20 December 2013 #Employment
The Employment Appeal Tribunal has confirmed (Roberts –v- GB Oils Ltd UKEAT/-177/13/DM) that an employee invited to a disciplinary hearing should be allowed to be accompanied by a work colleague or trade union official of his choice. The employer should not reject the requested companion on the basis that they consider the companion to be unsuitable.
The appellant, Mr Roberts, had been invited to a disciplinary hearing. He chose to be accompanied to this by a Mr Lean, who was a trade union lay official. The employer made it clear that Mr Lean would not be permitted to accompany him, Mr Lean being banned from meetings and from any of the employer’s sites. Mr Roberts accepted this and agreed to be accompanied by a more senior trade union representative. The outcome of the disciplinary hearing was Mr Robert’s dismissal.
Mr Roberts appealed against his dismissal, and again sought to be accompanied by Mr Lean. Mr Roberts however accepted that the previous more senior trade union representative accompany him. In the event, there were then problems in finding suitable dates for all parties resulting in two appeal hearings being organised at which Mr Roberts failed to attend.
As part of his claim of unfair dismissal, Mr Robert’s claimed that he was prevented from being accompanied during the disciplinary process by a companion of his choice contrary to section 10 of the Employment Relations Act 1999 (as amended).
Initial decision by the Employment Tribunal
The Employment Tribunal held that Mr Robert’s had been fairly dismissed. It also held that there had been no breach of section 10 of the ERA.
Employment Appeal Tribunal finding
Mr Robert’s appealed against the Tribunal’s finding that there had been no breach of his right to be accompanied by a companion of his choice. The Employment Appeal Tribunal (EAT) therefore considered this point.
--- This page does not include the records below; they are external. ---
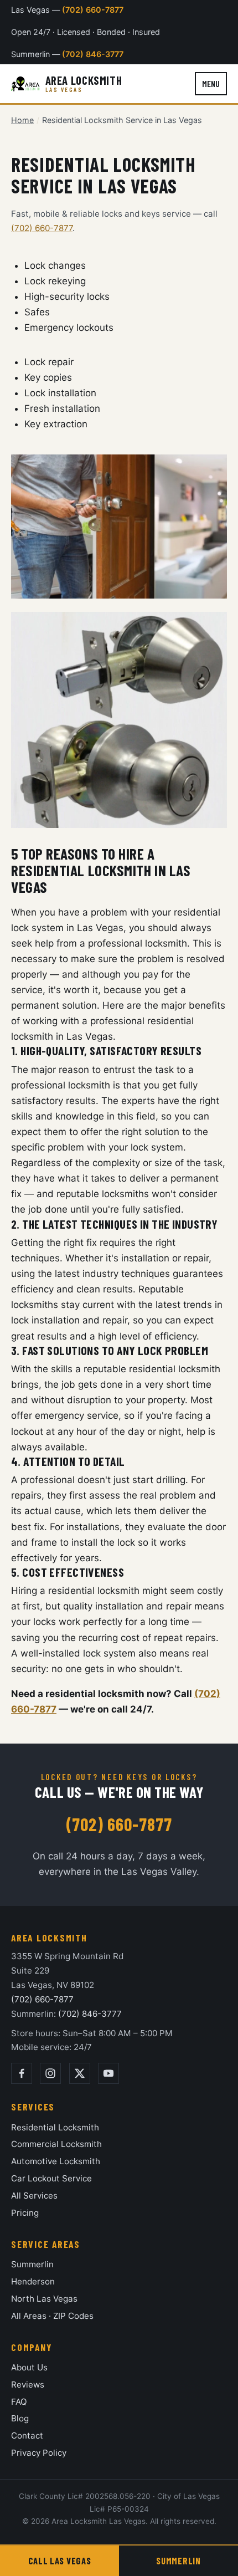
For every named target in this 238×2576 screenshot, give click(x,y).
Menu (211, 83)
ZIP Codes (73, 2316)
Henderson (33, 2281)
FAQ (19, 2401)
In reaching its decision, the EAT noted that there had been an earlier EAT decision (Toal & Hughes v GB Oils Ltd  IRLR 696) which had involved the same employer and in which the claimants in the case had sought for the same Mr Lean to accompany them. In that earlier case the EAT had concluded that section 10 of the ERA provided the employee with a choice of whom to be accompanied by provided that the companion fell within the definition of being a trade union official or another of the employer’s workers.
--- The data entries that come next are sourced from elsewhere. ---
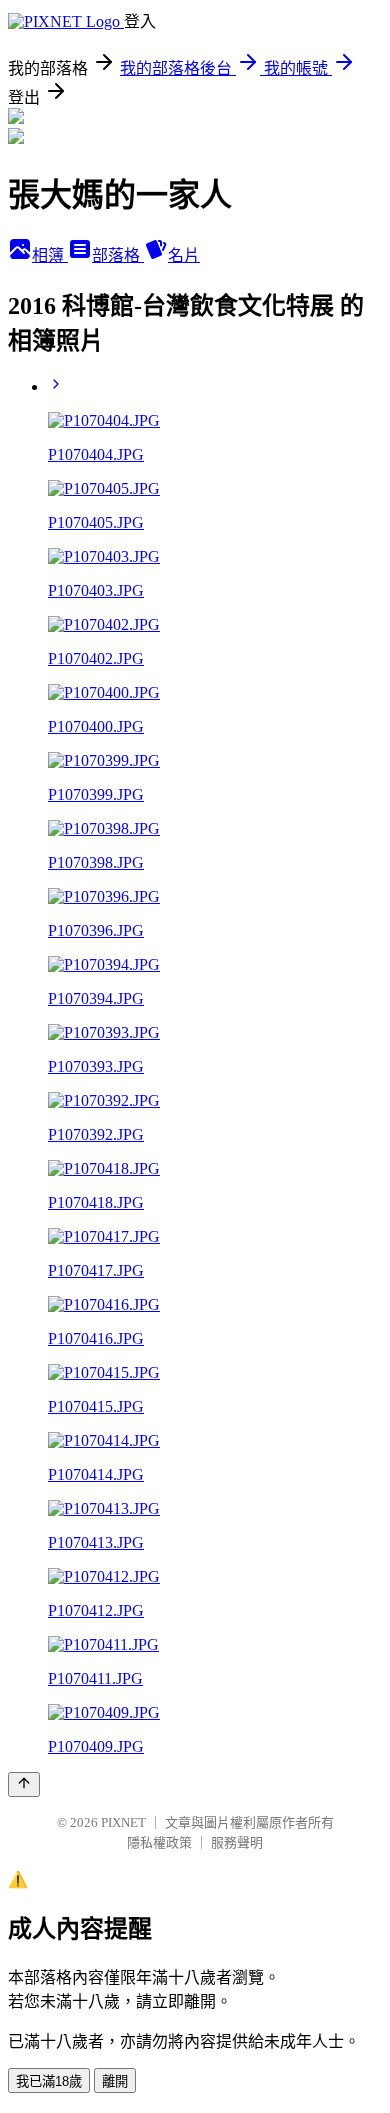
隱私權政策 (159, 1842)
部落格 (118, 255)
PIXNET (123, 1822)
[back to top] (24, 1784)
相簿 (50, 255)
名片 (184, 255)
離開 (115, 2081)
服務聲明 (237, 1842)
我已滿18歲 (49, 2081)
The EAT in the current case determined that the wording of section 10 of the ERA did not mean that the identity or characteristics of the person chosen by the employee had to be reasonable. The EAT therefore confirmed the earlier EAT decision.
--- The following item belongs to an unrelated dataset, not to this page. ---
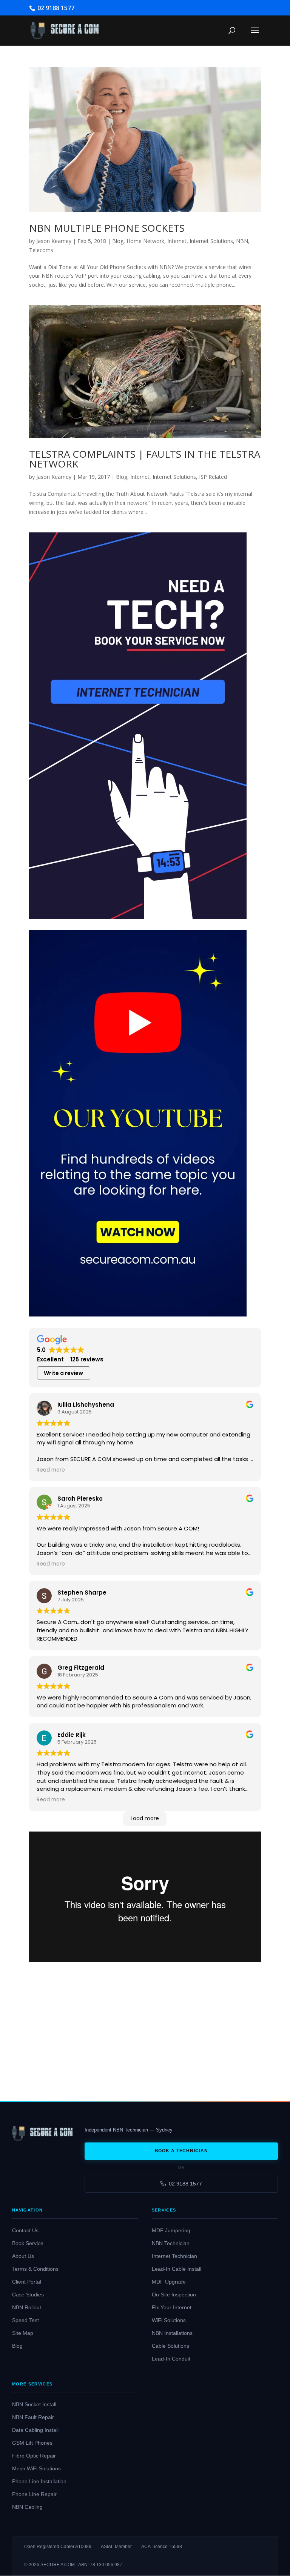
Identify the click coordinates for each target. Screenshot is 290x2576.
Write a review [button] (63, 1373)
Employers should be aware of preventing an employee from taking their companion of choice to a grievance or disciplinary hearing. However, in circumstances in which the employer considers the employee’s chosen companion to be unsuitable (i.e. perhaps because the companion is also subject to disciplinary action), the employer may wish to take a commercial risk. The compensatory limit for a breach of section 10 is two weeks’ pay. Also, where the employer’s decision for the refusal is reasonable, this should be taken into account by a Tribunal when determining an appropriate level of compensation, and indeed, the EAT indicated that such protection for the employer should be available.
The current case has now been remitted to the Employment Tribunal for them to assess compensation. We await that decision.